Update nci.structure Set cansmi=cansmiles(smiles) Where oe_valid(smiles);
All the above functions are installed into a SCHEMA named gnova. They can be accessed as, for example gnova.cansmiles. Or, you can set your search_path to include the SCHEMA gnova and access them by their unqualified names, for example cansmiles.

cansmiles(text Smiles) returns text

This function takes a Smiles string and returns a canonical Smiles string. The process of canonicalizing Smiles may reorder the atomic symbols from the input Smiles and will convert any aromatic atoms to use lower-case atomic symbols. The purpose of reordering the atomic symbols is to produce a unique string for each unique molecular structure. Any stereo-isomeric atoms will NOT be preserved when using cansmiles. To keep stereo-isomeric atoms, use the isosmiles() function.

Hints: if your tables contain canonical Smiles strings, you can ensure that each structure is entered only once. The SQL unique constraint is important for this purpose. If you index a canonical Smiles column, then direct lookups of structure become simple and very fast.

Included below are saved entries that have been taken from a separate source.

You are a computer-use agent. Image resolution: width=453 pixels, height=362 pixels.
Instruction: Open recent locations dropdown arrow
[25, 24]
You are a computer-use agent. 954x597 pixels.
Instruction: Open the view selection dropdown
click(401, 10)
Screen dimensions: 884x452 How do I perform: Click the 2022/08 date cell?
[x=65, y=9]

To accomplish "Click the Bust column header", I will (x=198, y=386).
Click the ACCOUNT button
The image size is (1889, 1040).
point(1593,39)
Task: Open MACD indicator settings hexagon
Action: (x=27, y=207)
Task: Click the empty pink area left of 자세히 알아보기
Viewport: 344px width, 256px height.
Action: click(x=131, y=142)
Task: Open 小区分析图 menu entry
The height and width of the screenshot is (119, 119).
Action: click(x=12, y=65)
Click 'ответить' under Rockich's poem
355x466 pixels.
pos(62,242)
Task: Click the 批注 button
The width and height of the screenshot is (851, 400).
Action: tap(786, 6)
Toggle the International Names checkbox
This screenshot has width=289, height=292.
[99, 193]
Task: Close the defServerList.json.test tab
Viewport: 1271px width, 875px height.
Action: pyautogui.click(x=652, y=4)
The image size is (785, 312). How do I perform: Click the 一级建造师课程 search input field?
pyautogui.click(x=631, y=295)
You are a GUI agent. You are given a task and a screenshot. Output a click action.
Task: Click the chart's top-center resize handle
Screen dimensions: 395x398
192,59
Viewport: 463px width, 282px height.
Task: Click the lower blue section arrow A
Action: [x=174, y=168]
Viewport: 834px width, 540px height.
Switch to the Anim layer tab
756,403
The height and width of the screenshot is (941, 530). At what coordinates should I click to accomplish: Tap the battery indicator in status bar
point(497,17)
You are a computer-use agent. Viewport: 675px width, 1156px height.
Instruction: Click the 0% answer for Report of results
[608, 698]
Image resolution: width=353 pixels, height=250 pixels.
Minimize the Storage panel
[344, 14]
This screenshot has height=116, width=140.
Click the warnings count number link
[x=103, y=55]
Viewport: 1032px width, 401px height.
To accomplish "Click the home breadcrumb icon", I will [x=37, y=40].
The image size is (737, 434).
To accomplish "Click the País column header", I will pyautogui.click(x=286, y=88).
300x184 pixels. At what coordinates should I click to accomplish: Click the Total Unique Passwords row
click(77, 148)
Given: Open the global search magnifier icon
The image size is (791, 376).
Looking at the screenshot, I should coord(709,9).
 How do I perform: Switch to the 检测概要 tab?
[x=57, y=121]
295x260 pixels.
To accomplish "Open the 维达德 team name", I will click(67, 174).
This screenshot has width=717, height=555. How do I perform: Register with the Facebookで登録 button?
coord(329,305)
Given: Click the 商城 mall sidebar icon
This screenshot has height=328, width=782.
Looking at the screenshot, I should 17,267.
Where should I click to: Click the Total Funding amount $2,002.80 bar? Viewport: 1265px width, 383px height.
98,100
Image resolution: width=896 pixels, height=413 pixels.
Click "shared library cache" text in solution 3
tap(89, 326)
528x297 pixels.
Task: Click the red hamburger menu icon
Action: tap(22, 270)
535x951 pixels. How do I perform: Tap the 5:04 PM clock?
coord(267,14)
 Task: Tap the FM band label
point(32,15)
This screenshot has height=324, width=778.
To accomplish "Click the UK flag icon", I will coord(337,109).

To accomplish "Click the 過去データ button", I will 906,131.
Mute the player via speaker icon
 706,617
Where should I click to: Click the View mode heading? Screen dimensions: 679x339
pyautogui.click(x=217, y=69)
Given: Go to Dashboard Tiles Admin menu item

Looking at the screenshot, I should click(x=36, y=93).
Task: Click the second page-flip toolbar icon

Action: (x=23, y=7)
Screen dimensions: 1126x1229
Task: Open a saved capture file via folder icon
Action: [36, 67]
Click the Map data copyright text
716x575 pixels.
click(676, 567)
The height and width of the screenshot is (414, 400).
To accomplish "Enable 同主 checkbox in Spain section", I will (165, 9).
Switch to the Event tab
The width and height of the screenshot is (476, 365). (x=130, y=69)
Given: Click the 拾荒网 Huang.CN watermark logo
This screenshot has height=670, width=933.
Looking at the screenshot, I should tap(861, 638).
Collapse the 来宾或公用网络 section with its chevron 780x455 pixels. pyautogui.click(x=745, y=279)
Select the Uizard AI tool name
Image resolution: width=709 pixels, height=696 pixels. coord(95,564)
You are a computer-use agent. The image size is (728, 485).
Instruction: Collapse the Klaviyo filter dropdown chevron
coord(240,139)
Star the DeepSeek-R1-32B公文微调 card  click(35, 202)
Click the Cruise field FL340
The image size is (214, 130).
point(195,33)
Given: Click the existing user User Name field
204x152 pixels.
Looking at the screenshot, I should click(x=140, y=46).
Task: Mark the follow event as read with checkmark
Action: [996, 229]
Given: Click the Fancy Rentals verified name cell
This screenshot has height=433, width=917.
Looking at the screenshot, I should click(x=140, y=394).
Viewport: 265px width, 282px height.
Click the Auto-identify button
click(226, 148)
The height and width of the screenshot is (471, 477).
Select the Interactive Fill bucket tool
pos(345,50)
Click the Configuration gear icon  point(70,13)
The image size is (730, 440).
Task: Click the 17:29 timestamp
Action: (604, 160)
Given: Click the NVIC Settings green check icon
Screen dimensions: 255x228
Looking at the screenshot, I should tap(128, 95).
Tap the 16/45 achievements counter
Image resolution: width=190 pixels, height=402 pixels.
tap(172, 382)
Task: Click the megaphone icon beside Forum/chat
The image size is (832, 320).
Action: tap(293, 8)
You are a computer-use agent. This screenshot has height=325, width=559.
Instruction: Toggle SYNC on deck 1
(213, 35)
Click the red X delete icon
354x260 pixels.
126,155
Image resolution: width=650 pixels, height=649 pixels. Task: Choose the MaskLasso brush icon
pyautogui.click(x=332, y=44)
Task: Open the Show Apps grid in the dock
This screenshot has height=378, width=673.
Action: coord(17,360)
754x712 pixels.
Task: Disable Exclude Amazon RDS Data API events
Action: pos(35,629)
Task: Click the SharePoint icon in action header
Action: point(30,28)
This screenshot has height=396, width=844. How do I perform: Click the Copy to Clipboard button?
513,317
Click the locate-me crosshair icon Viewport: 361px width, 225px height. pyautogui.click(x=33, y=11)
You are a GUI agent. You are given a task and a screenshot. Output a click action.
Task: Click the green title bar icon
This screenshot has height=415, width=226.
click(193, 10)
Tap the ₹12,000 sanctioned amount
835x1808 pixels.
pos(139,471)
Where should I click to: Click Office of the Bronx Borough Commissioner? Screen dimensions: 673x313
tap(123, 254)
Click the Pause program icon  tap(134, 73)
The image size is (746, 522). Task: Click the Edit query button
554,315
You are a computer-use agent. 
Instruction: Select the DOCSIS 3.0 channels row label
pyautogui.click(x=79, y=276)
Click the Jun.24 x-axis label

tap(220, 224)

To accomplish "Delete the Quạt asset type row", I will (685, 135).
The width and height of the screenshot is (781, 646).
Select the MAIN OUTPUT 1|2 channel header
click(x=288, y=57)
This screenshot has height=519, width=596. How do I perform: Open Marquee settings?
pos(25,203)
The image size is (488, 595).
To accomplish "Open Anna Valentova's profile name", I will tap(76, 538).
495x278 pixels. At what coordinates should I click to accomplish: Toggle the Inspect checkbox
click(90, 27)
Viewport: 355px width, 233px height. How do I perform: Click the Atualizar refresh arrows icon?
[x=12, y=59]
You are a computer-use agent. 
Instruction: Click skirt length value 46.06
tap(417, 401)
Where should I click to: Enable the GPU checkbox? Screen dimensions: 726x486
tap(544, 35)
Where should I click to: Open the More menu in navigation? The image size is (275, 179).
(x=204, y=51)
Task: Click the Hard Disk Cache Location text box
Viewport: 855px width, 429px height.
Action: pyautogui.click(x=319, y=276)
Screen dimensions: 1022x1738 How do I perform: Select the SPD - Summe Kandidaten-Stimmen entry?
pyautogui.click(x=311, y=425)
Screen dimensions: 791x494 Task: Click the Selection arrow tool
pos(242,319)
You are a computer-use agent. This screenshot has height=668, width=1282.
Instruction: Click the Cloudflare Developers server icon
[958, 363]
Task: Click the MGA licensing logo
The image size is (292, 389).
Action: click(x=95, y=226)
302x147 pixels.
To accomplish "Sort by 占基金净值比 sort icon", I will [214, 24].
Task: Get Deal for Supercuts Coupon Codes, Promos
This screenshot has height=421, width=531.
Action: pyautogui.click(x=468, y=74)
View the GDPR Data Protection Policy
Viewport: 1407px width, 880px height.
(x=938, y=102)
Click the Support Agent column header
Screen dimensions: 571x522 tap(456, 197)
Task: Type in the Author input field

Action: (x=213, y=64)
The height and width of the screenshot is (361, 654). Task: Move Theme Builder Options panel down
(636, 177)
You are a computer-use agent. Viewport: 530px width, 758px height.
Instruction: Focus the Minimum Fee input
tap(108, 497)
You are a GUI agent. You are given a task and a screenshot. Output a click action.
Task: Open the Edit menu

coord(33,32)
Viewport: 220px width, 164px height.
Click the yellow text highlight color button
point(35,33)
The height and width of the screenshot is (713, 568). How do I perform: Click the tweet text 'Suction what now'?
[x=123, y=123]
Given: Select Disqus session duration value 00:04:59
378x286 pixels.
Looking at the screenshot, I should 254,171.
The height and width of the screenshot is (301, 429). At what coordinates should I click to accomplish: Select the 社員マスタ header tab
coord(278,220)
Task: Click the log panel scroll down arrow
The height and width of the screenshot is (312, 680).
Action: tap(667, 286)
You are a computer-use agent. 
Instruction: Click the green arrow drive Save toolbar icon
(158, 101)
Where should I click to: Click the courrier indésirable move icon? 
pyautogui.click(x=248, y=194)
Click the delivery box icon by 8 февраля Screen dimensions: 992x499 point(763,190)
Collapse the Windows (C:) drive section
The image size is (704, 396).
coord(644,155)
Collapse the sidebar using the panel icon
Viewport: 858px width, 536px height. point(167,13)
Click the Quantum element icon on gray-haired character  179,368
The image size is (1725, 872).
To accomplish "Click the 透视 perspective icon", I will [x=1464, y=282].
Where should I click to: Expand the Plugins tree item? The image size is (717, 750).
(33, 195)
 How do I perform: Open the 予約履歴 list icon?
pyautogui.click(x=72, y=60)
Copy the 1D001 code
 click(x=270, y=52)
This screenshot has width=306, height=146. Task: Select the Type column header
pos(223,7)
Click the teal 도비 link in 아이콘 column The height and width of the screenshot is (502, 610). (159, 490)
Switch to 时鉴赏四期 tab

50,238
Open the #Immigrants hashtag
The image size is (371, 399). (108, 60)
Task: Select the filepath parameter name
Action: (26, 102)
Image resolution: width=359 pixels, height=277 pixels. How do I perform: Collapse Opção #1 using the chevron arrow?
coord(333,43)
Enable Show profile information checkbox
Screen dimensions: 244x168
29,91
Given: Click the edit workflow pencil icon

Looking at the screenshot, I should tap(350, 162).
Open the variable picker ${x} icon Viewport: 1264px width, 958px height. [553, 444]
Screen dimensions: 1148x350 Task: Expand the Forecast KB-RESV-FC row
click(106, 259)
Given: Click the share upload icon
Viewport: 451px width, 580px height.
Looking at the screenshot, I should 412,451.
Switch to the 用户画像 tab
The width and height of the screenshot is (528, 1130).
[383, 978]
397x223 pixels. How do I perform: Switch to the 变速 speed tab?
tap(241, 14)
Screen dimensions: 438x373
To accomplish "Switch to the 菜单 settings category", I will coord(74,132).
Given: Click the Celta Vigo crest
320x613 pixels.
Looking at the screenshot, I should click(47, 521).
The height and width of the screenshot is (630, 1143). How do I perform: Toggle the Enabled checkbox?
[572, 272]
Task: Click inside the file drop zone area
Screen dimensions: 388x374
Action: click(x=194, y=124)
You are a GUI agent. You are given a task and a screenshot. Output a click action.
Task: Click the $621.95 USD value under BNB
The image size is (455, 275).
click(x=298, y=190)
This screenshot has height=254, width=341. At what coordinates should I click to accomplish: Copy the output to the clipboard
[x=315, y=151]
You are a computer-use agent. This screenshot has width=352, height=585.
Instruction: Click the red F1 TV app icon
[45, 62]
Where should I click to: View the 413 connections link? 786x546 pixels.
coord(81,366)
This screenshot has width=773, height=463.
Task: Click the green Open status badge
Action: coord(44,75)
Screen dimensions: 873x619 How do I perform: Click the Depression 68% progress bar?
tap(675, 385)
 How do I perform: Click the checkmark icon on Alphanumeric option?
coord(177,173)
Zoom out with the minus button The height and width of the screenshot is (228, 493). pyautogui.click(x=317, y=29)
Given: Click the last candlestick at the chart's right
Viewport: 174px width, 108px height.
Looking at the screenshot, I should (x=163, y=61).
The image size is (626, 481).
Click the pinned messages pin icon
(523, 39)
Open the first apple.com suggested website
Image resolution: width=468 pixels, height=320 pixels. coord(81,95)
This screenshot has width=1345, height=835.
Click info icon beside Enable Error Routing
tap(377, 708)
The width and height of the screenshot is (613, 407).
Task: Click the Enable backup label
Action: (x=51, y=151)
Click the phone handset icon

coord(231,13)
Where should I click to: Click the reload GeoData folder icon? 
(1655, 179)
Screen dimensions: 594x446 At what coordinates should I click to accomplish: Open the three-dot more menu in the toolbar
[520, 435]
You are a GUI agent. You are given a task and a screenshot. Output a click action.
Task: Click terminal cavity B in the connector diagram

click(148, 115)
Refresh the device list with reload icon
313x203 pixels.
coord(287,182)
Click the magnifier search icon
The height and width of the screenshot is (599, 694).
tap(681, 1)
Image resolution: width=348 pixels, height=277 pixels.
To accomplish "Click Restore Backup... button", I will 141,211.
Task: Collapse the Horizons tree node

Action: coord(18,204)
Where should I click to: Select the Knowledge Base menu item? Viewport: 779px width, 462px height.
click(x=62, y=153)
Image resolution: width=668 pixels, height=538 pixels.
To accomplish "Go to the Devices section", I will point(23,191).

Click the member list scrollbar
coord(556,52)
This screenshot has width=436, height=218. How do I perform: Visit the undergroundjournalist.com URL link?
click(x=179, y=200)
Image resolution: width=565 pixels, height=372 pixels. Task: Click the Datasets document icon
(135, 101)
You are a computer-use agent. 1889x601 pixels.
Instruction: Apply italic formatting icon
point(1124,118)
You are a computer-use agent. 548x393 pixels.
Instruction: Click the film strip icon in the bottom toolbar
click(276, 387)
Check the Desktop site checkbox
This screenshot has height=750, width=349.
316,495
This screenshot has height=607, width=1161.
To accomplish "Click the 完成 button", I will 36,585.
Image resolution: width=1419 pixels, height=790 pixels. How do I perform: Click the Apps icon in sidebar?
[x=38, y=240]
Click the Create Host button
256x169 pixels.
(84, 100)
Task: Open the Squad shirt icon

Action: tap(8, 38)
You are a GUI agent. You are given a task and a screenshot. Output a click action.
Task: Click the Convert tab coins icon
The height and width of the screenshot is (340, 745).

keksmiles(text Smiles) returns text

This function takes a Smiles string and returns a kekule Smiles string. The process of kekulizing Smiles will not reorder the atomic symbols from the input Smiles and will convert any aromatic atoms to use upper-case atomic symbols with alternating double bonds. A kekule Smiles is generally considered to be more portable among various programs which may have somewhat different notions of aromaticity. It may not be unique, since there are multiple kekule structures possible for any one (aromatic) molecular structure. For non-aromatic structures, the keksmiles is usually identical to the input Smiles.

Hints: if you're having troubles using Smiles or cansmiles with another programs (e.g. Marvin, ChemDraw, Concord), try converting to keksmiles before giving to the other program.

impsmiles(text Smiles) returns text

This function takes a Smiles string and returns an implicit-H Smiles string. The implicit-H Smiles strings will contain all the H atoms that are normally implied in an input Smiles string. The H atoms will not be explicitly stated. For example, CCC becomes [CH3][CH2][CH3] rather than [H]C([H])([H])C([H])([H])C([H])([H])[H]

Hints: if you're having troubles using Smiles or cansmiles with another programs (e.g. Marvin, ChemDraw, Concord), try converting to impsmiles after keksmiles before giving to the other program (example 3 above). If you want to do a sub-structure search and also need to limit substitution to only one (or a few) selected sites, put a [*] or [R] into the Smiles at the selected sites, then convert to impsmiles (example 2 above).

isosmiles(text Smiles) returns text

This function takes a Smiles string and returns a canonical Smiles string that retains any atom and bond stereo-isomerism. It also preserves any atom maps in the input smiles. The process of canonicalizing Smiles may reorder the atomic symbols from the input Smiles and will convert any aromatic atoms to use lower-case atomic symbols. The purpose of reordering the atomic symbols is to produce a unique string for each unique molecular structure.

oe_valid(text Smiles) returns boolean

This function takes a Smiles string and returns true or false, depending on whether it is interpreted as a valid Smiles string by OEChem. In example 2 above, the result is false because the 5 membered aromatic nitrogen ring is not valid. Example 3 is valid because an implicit hydrogen is specified. Aromatic nitrogens can be troublesome in Smiles, along with some other notorious issues with aromatic Smiles. The oe_valid function can be very useful when importing a set of Smiles from another data base or file. The cansmiles() function will cause an error if it is called with an invalid Smiles. So, the following can prevent problems:

Update nci.structure set cansmi=cansmiles(smiles);

Update nci.structure set cansmi=cansmiles(smiles) where oe_valid(smiles);

 

References

1. D. Weininger, SMILES a chemical language and information system, 1. Introduction to methodology and encoding rules, J. Chem. Inf. Comput. Sci. 28 (1988) 31–36.